The data Start Marker

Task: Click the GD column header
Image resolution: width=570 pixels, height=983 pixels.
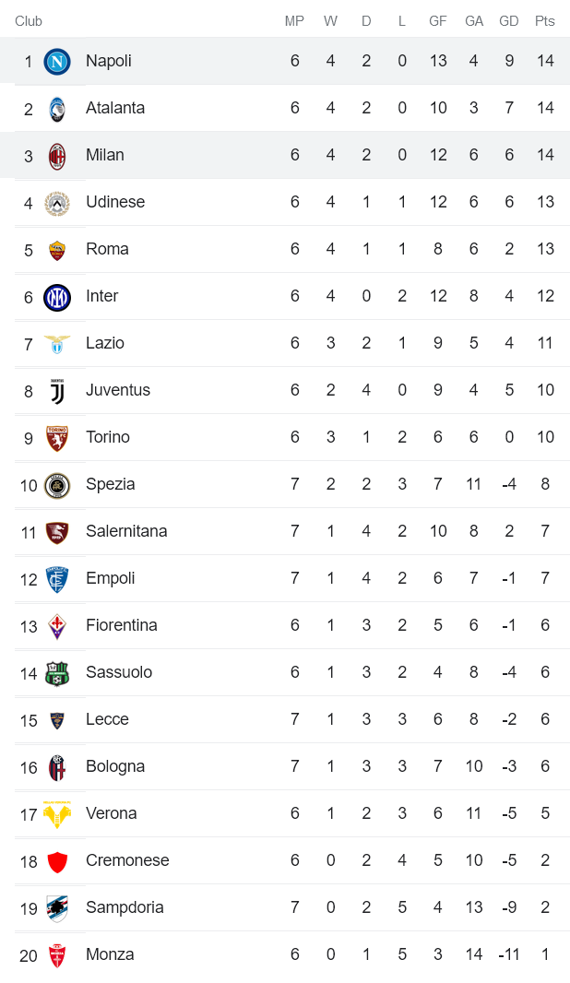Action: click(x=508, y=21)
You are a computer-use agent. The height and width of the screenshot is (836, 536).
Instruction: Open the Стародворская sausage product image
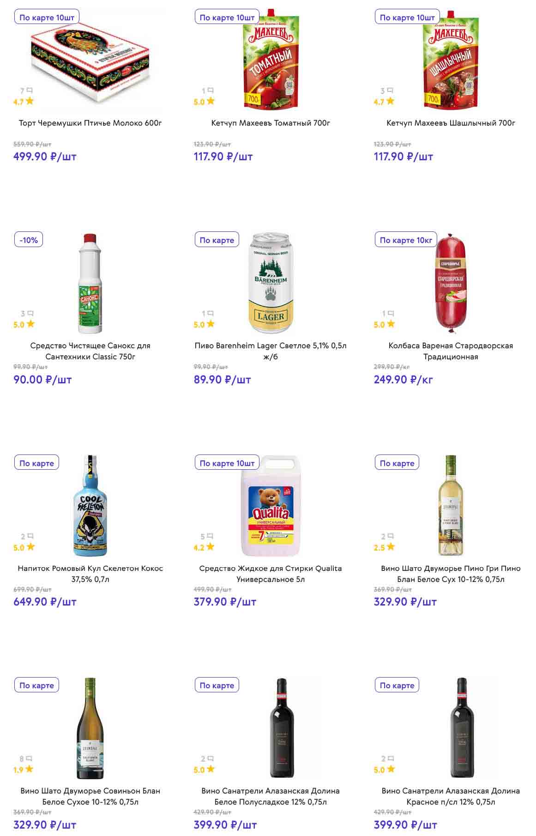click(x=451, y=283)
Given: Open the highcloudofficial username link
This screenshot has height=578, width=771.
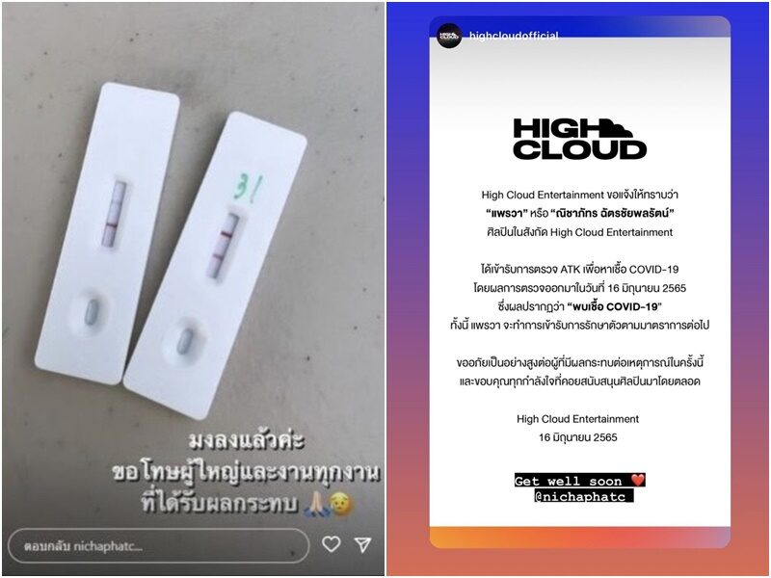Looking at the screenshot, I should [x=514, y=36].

The data End Marker

▶ [Activity]:
Set out, exactly as given, the line that contains "You are a computer-use" along with each line after it through the end of the records above; omit the pictures.

▶ [Response area]:
You are a computer-use agent. The height and width of the screenshot is (836, 536).
Instruction: Open the Стародворская sausage product image
click(x=451, y=283)
Given: Open the highcloudofficial username link
This screenshot has height=578, width=771.
Looking at the screenshot, I should [x=514, y=36].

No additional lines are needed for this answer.